What you have to do – In the data below, find the line containing "How do I perform: Click"; transcribe it and each line after it exactly, through the last, skipping pictures.

Source material –
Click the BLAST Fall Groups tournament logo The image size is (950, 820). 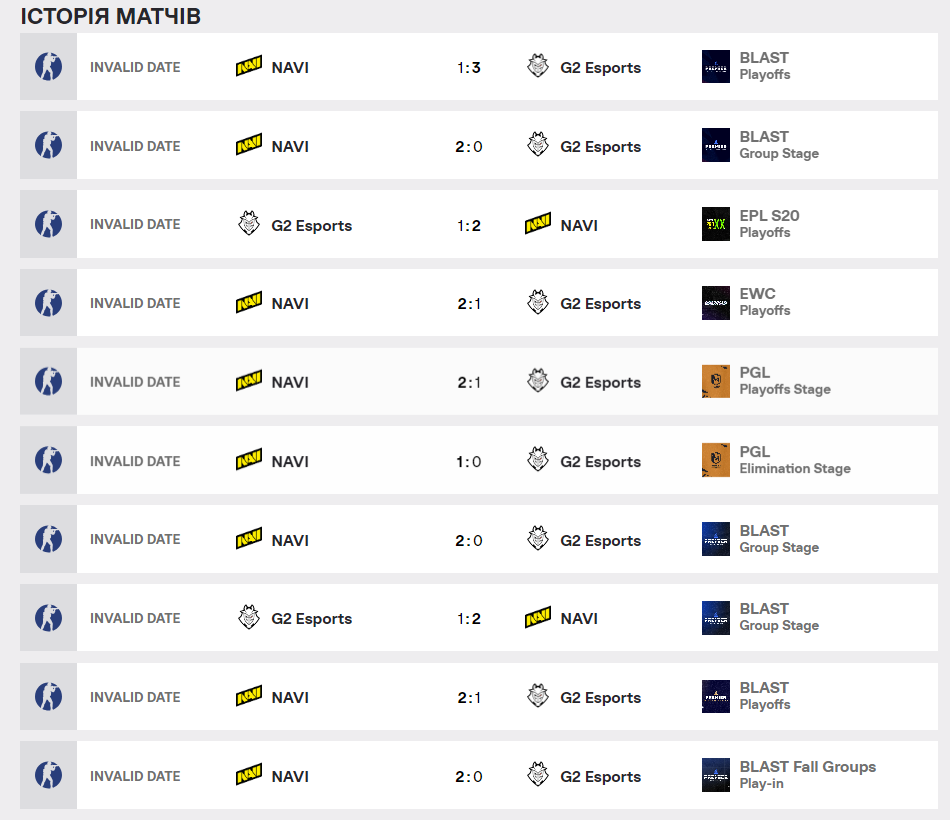716,775
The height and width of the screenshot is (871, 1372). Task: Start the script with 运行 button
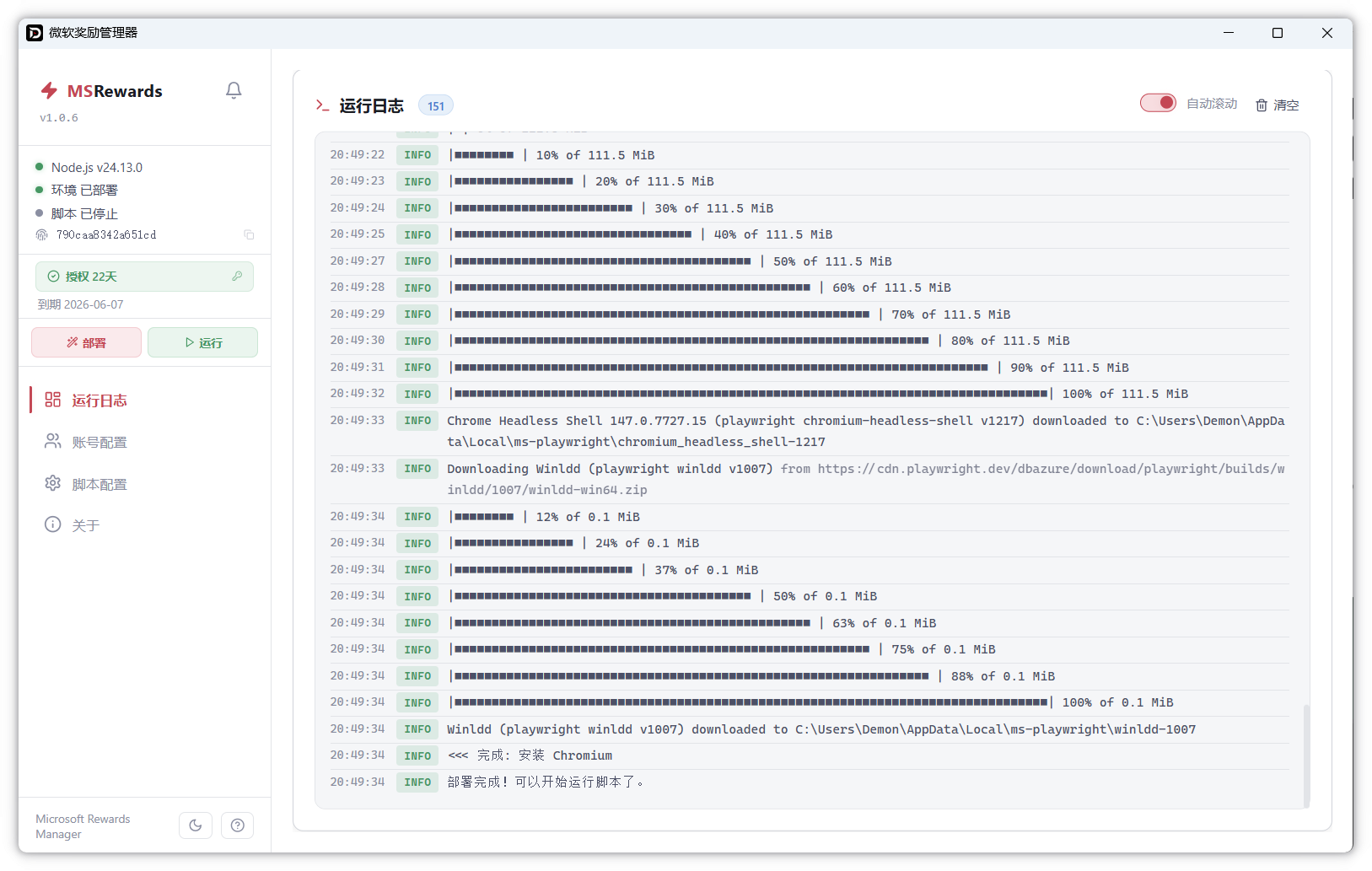(x=202, y=342)
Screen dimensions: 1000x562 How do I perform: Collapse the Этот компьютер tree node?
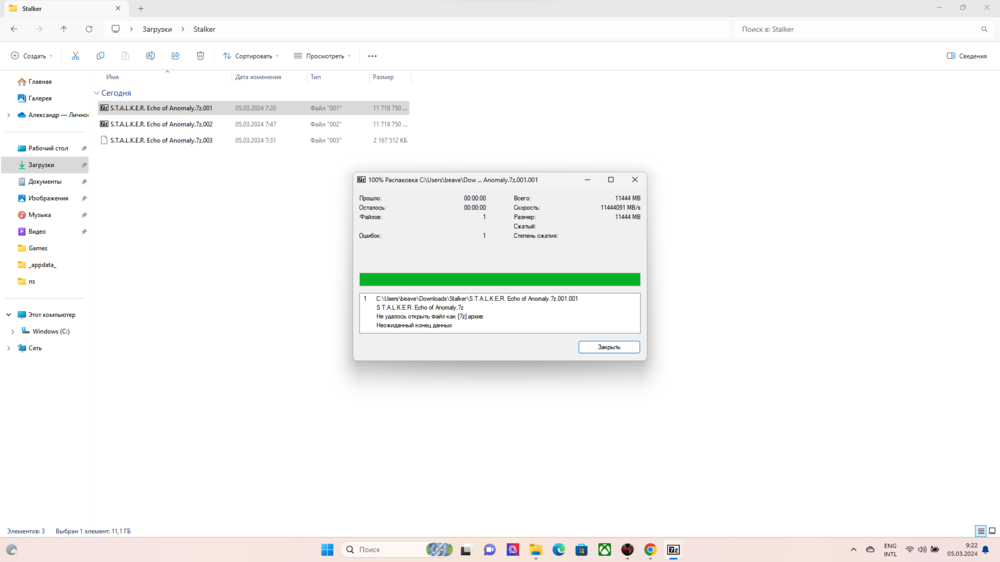pyautogui.click(x=9, y=315)
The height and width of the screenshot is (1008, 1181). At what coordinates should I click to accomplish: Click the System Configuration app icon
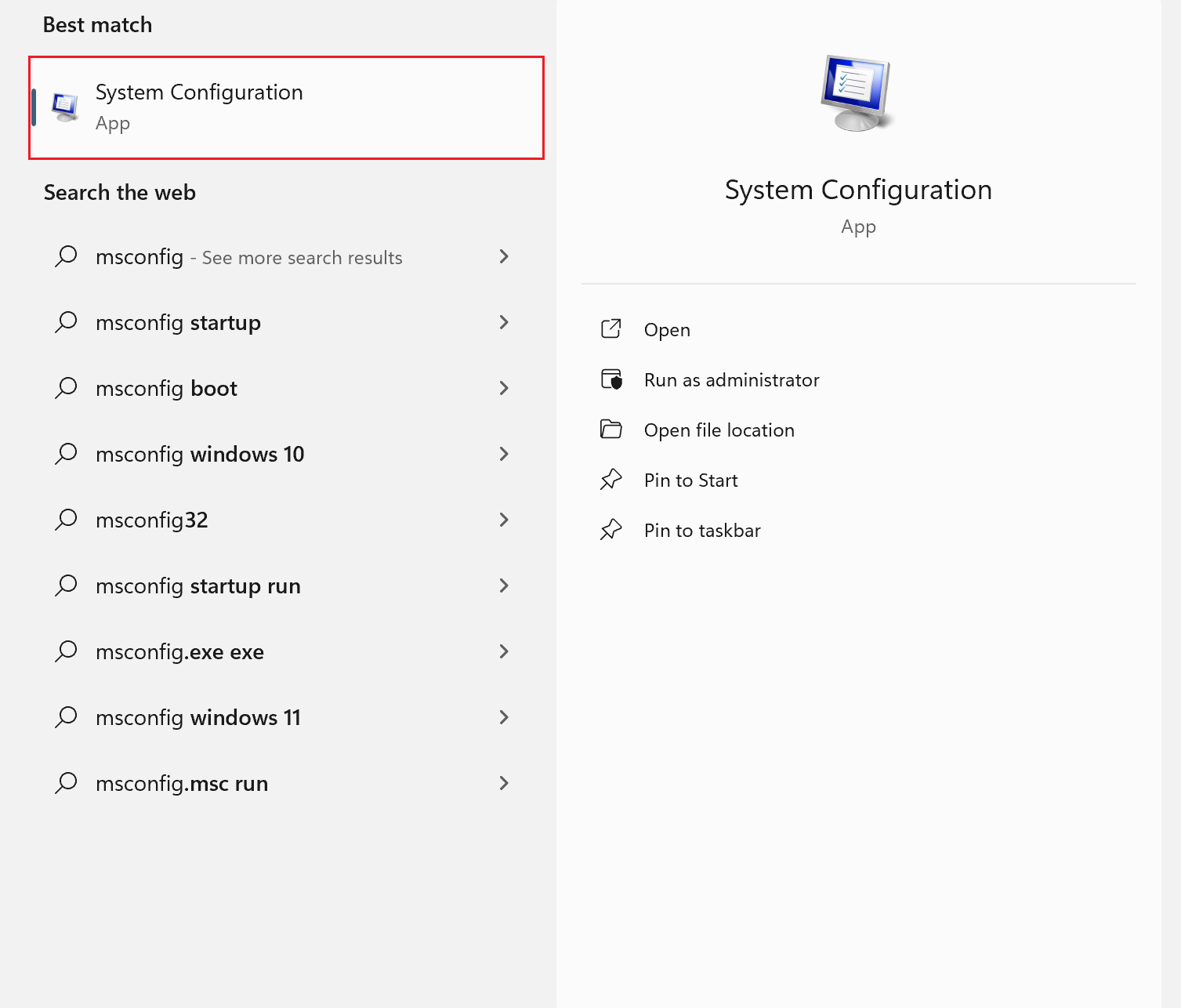point(65,106)
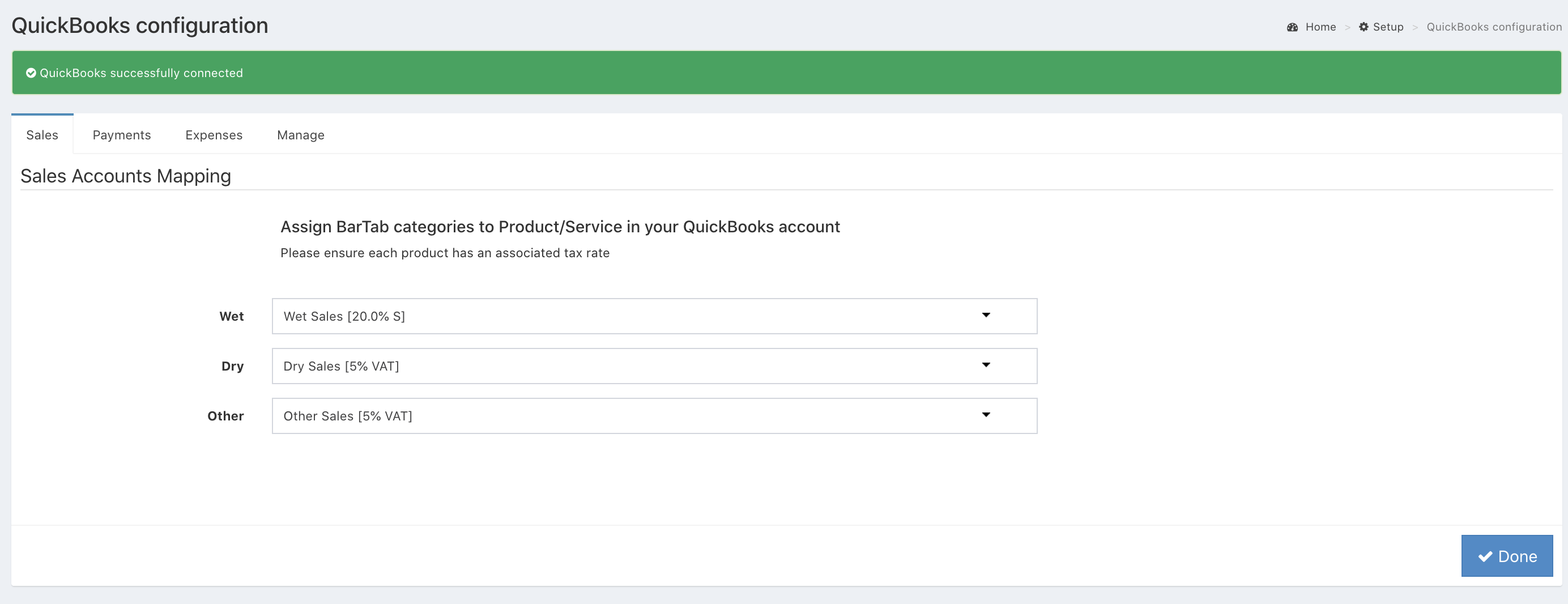This screenshot has height=604, width=1568.
Task: Click the Setup gear icon in breadcrumb
Action: (1364, 27)
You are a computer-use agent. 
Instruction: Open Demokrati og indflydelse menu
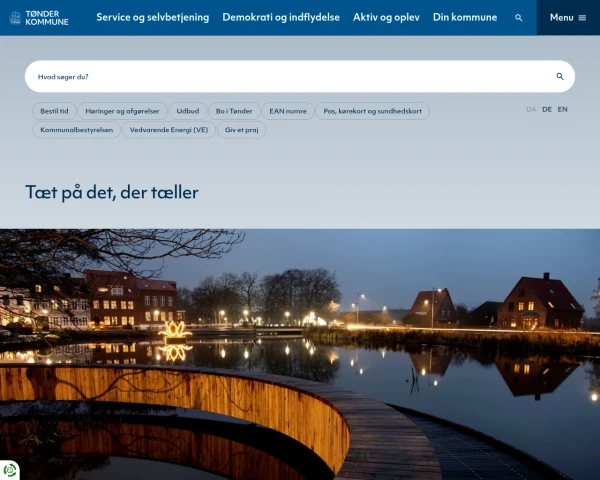coord(281,18)
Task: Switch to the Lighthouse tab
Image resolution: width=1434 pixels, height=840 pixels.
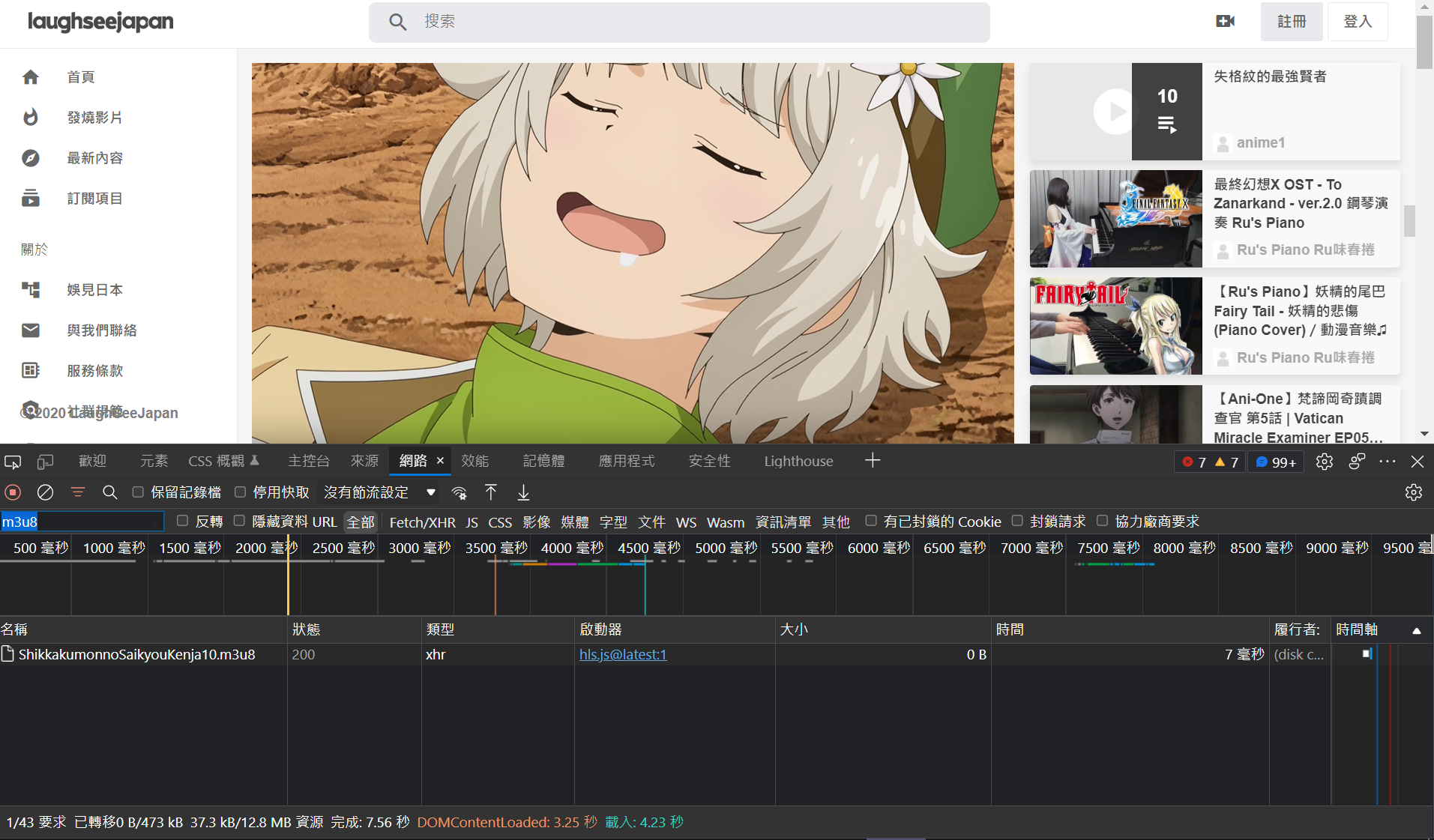Action: pos(798,461)

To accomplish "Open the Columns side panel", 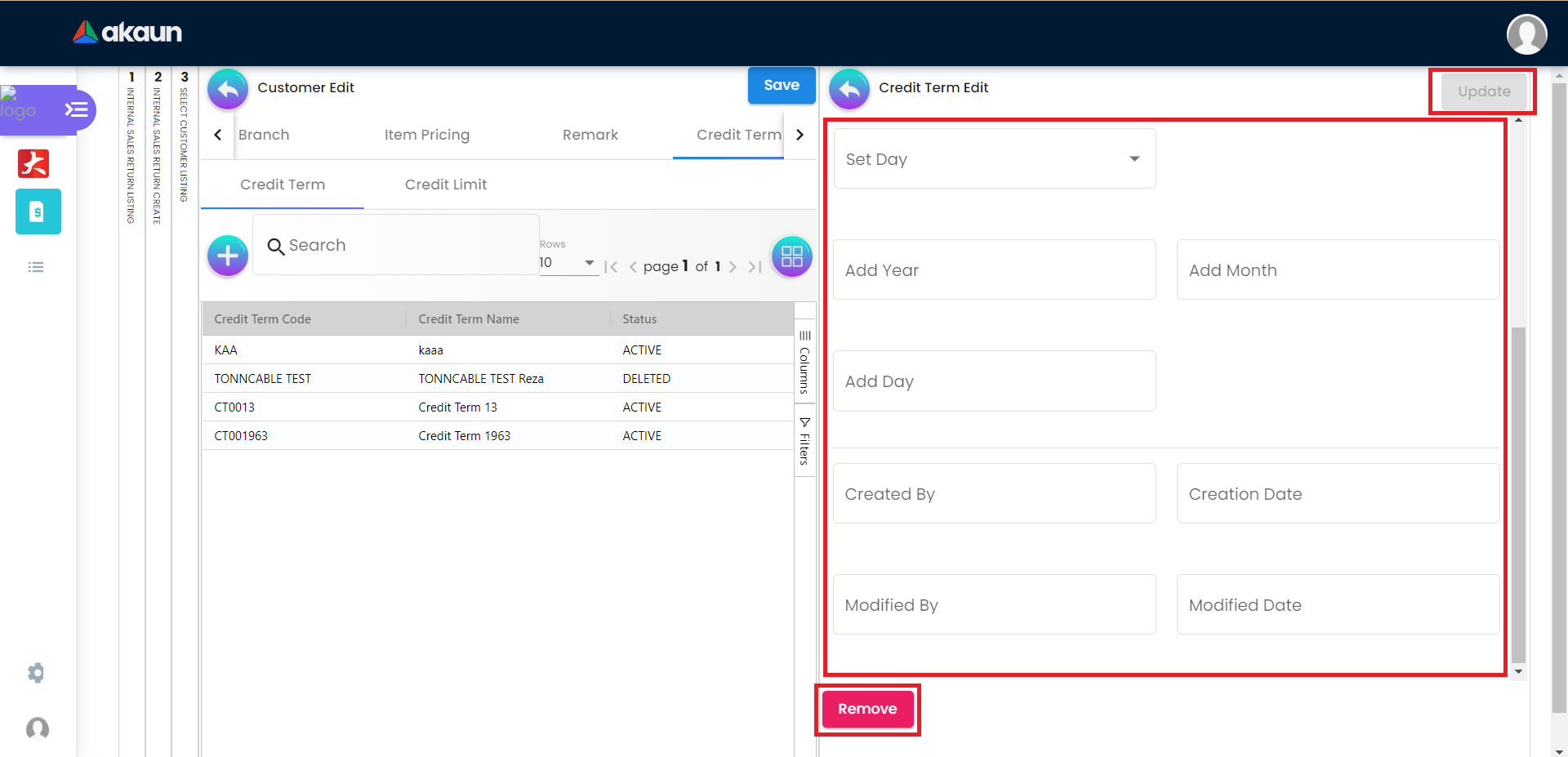I will (x=804, y=362).
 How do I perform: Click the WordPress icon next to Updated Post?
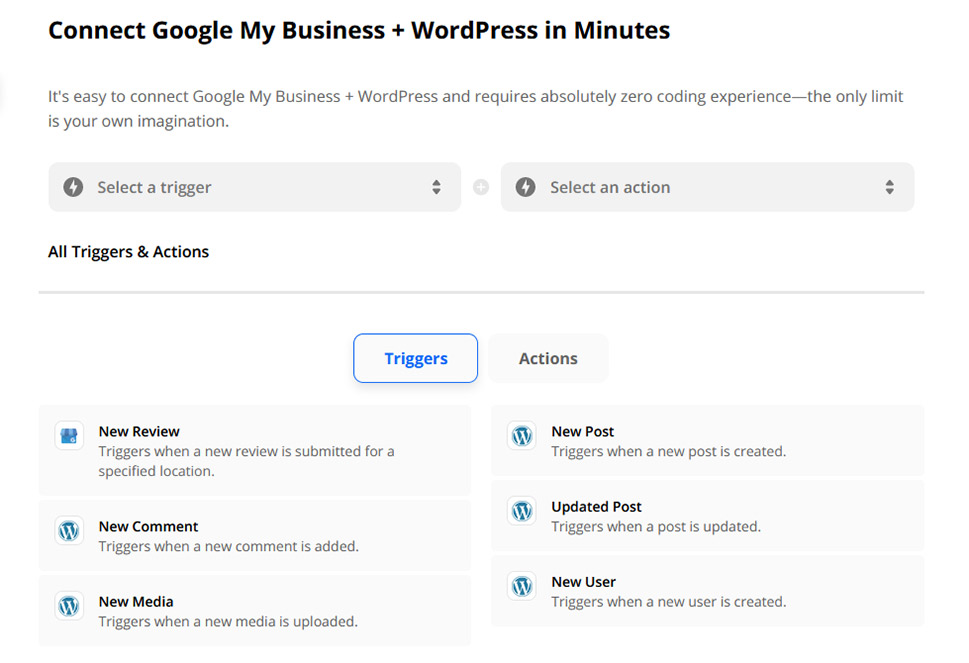pyautogui.click(x=522, y=511)
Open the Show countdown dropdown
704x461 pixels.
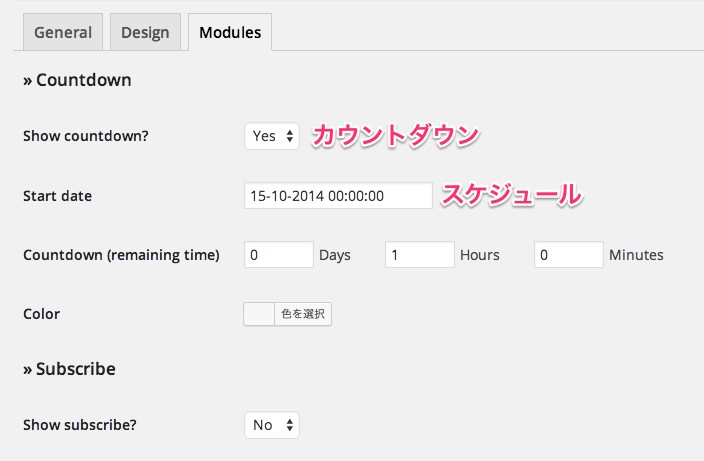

Answer box –
 How do I perform: Click the WordPress icon next to Updated Post?
pyautogui.click(x=522, y=511)
Open the Show countdown dropdown
704x461 pixels.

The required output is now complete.